The activists also stated that they had predicted the present developments in Afghanistan, and placed equal blame on the international group for not recognising the urgency of the situation.
Samira Hamidi, an Afghan activist and senior researcher at Amnesty International, said that even after the Taliban’s take over last August, Afghan girls continued to insist that the international group preserve girls’s rights as “a non-negotiable element of their engagement and negotiations with the Taliban”.
However the international group had failed Afghan girls but once more, Hamidi mentioned.

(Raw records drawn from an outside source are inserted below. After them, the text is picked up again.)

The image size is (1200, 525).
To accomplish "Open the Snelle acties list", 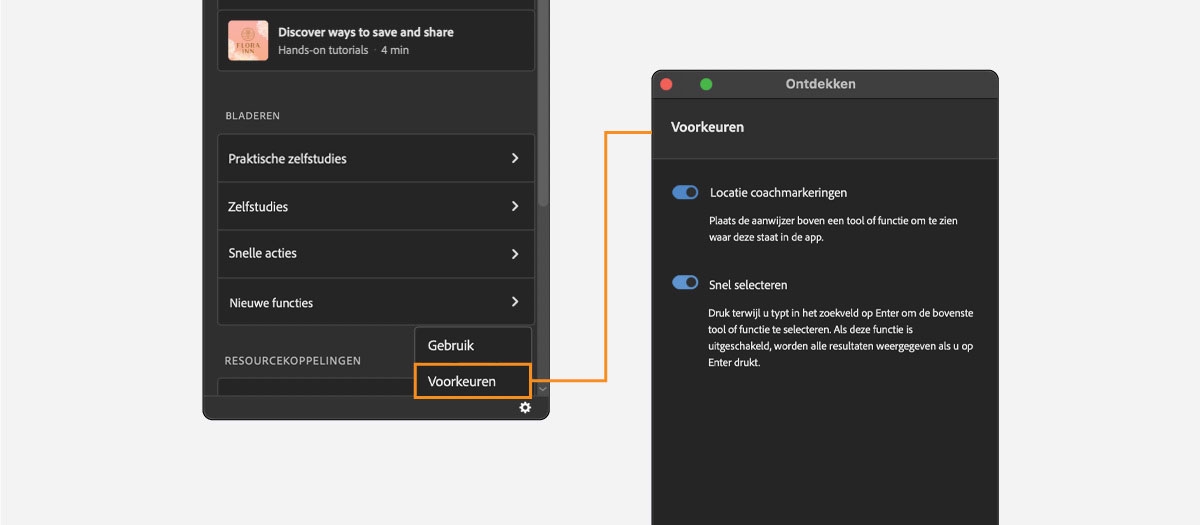I will (263, 254).
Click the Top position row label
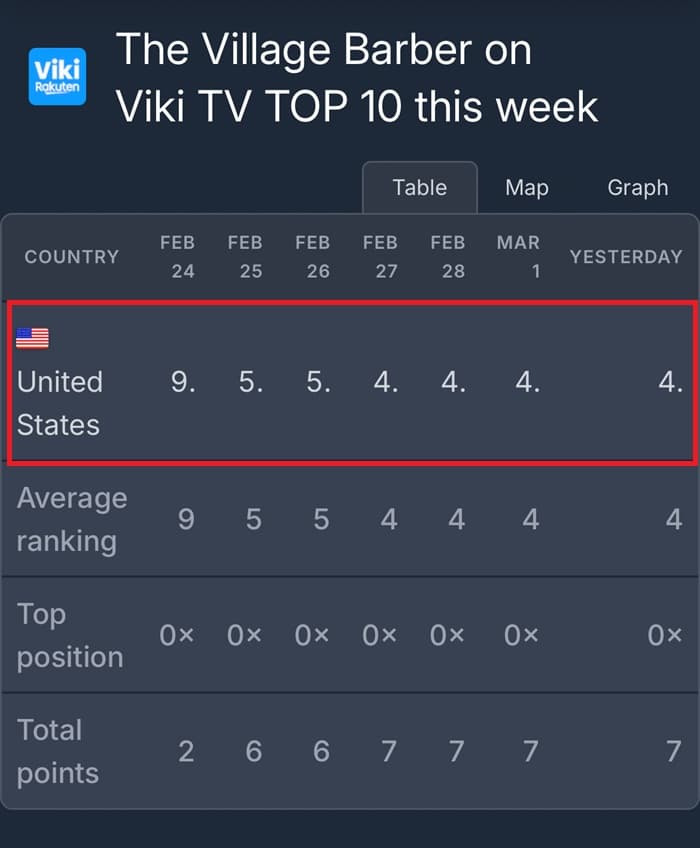 [x=70, y=635]
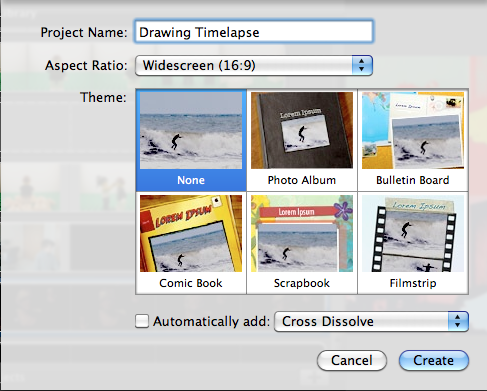Select the Scrapbook theme preview image

(x=302, y=233)
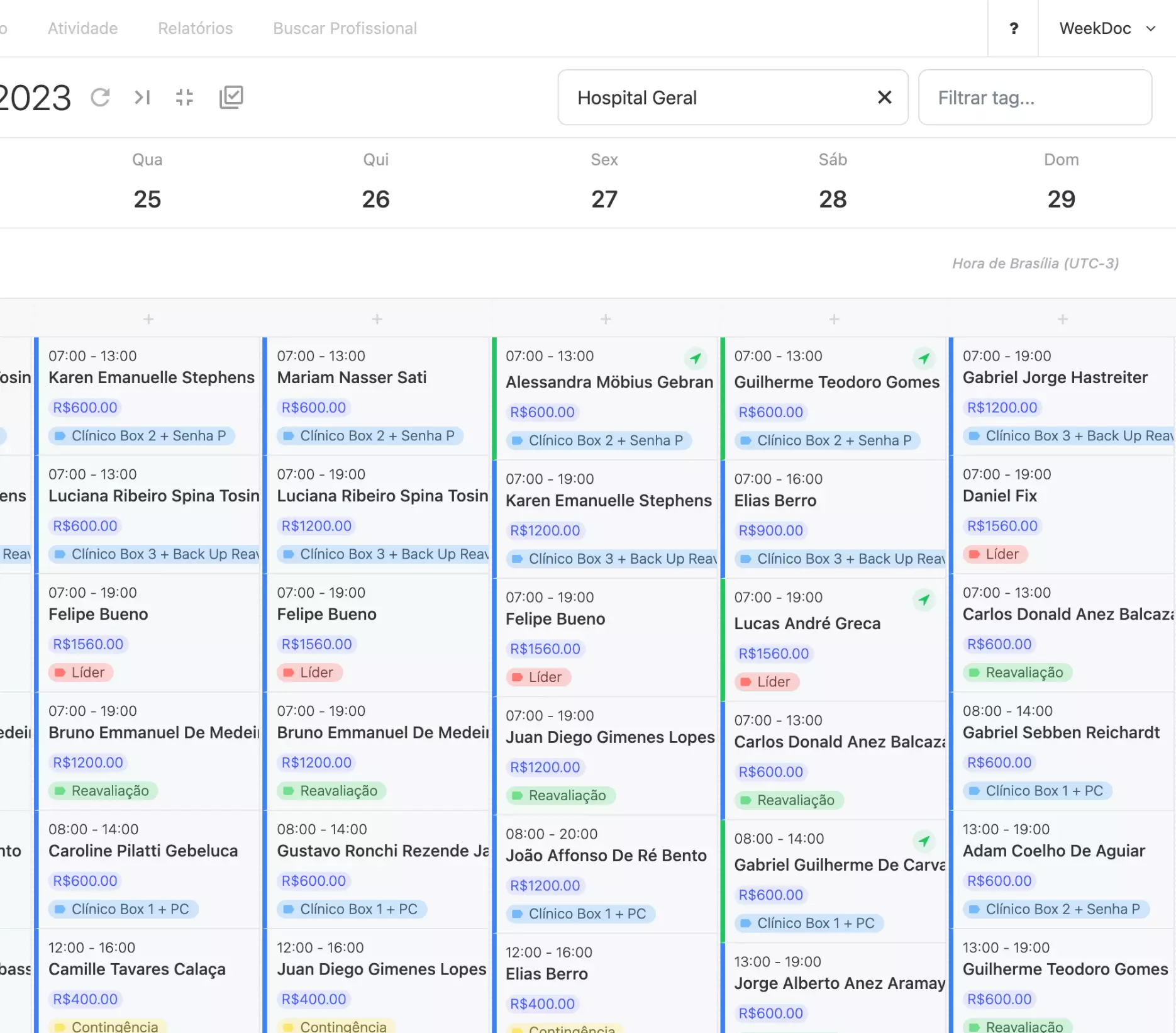The image size is (1176, 1033).
Task: Open the help question mark icon
Action: (1013, 28)
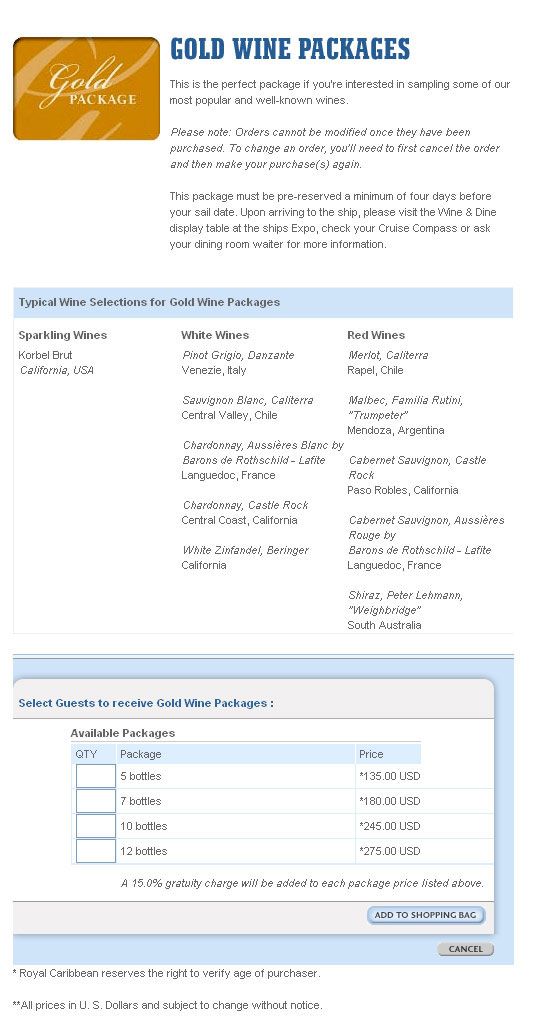The height and width of the screenshot is (1022, 533).
Task: Click quantity box for 12 bottles
Action: [x=96, y=851]
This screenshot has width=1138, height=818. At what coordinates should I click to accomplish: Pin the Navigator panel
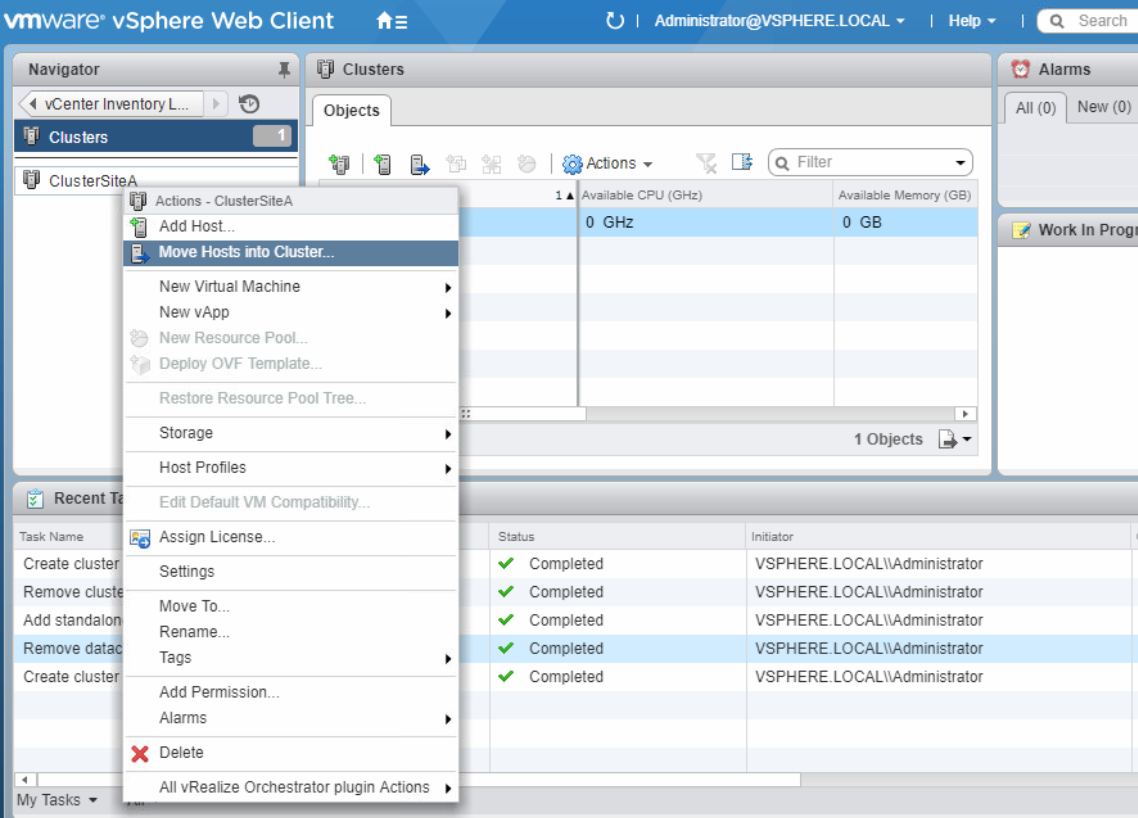284,70
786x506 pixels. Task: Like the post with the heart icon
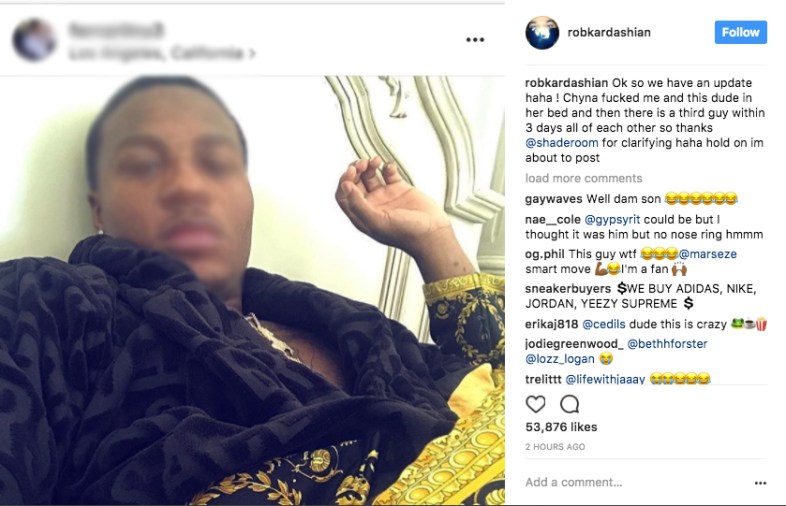pos(535,404)
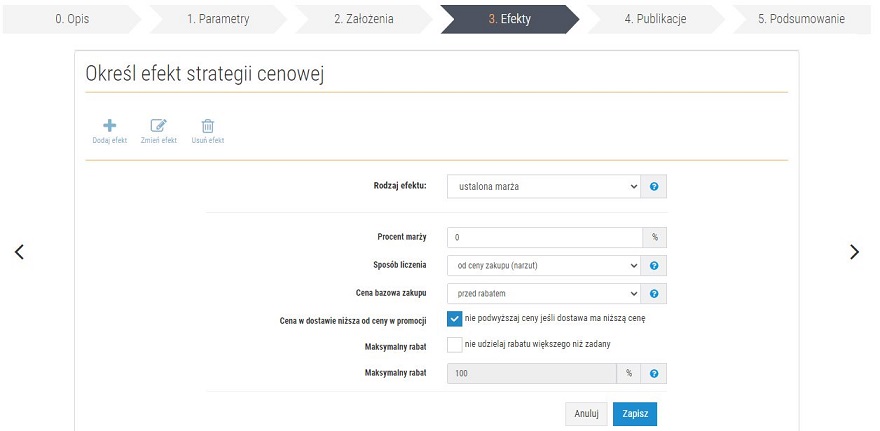Focus the Procent marży input field
Viewport: 880px width, 431px height.
[x=545, y=237]
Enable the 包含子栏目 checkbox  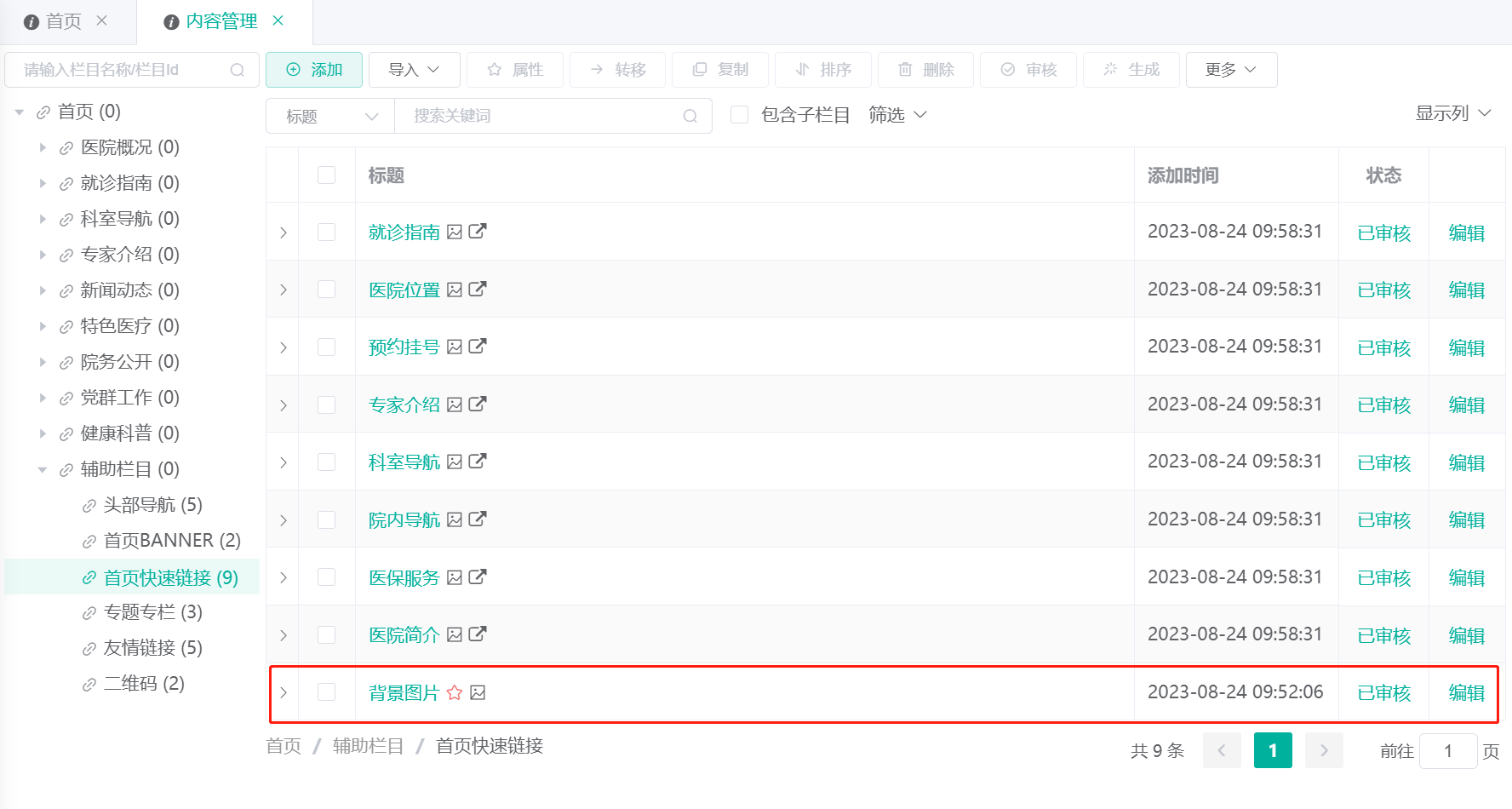pos(739,114)
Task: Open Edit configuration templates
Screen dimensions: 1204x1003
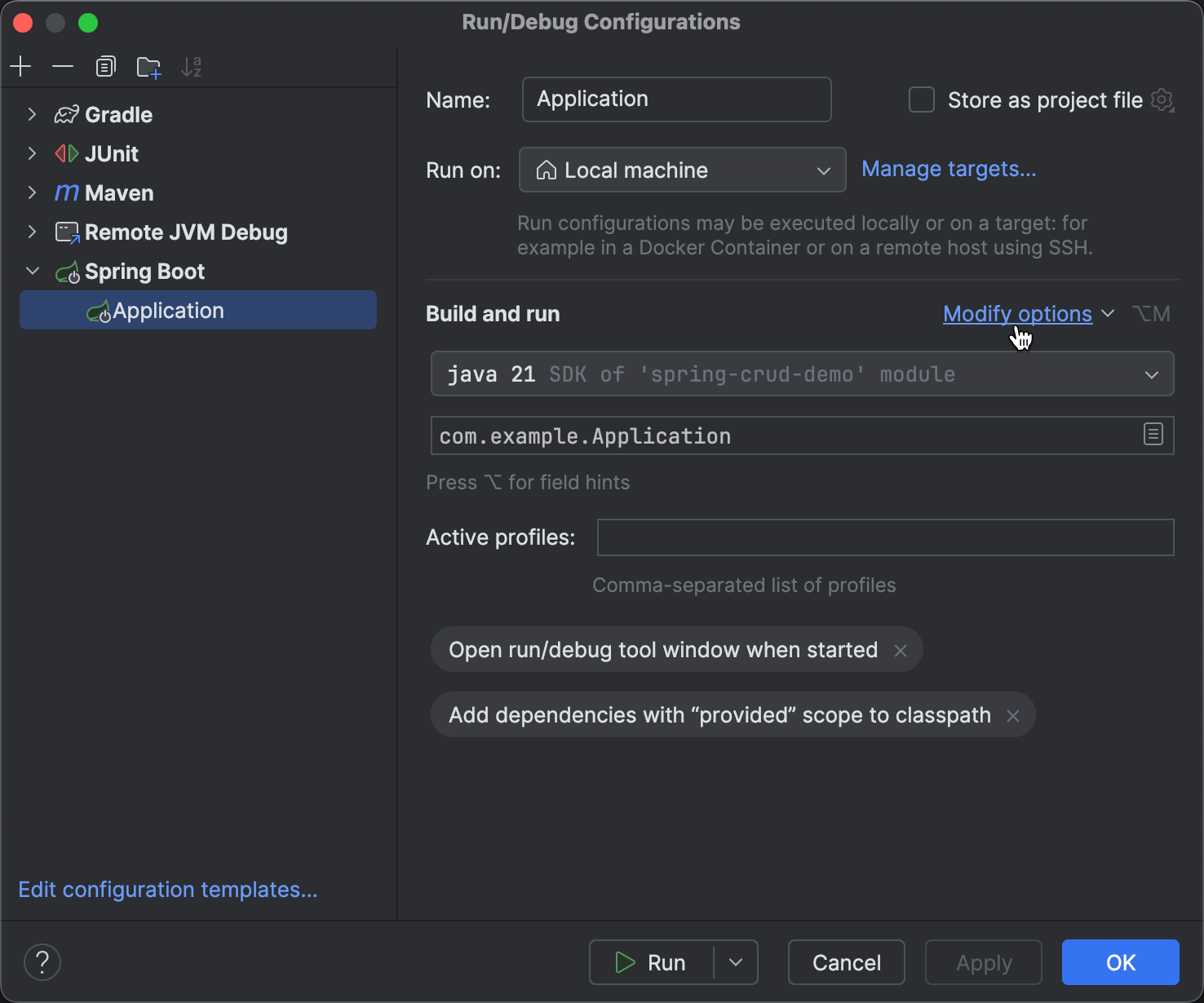Action: pos(167,889)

“For a decade Afghan girls have been warning all actors involved in peace negotiations about what returning the Taliban to power will means to ladies,” she stated.
The present state of affairs has resulted from flawed policies and the international neighborhood’s lack of “understanding on how serious ladies’s rights violations” are in Afghanistan, she said.
“It is a blatant violation of the precise to freedom of alternative and motion, and the Taliban were given the area and time [by the international community] to impose extra reprisals and systematic discrimination,” Hamidi stated.
Khamosh, the activist, agrees.
“The world is betraying a complete generation with their silence,” she said.
“It is a crime against humanity to permit a country to show into a prison for half its inhabitants,” she said, adding that repercussions from the ongoing state of affairs in Afghanistan will likely be felt globally.
Marzia, the professor, shared an identical sense of disappointment.
“We are a rustic that has produced a few of the most sensible girls leaders. I used to show my college students the value of respecting and supporting women,” she stated.
“I gave hope to so many young girls and all of that has been thrown in [the] trash as meaningless,” she said.
“My coronary heart breaks into items with each new ‘law’ and decrees they difficulty that contradicts our Islamic and Afghan values.”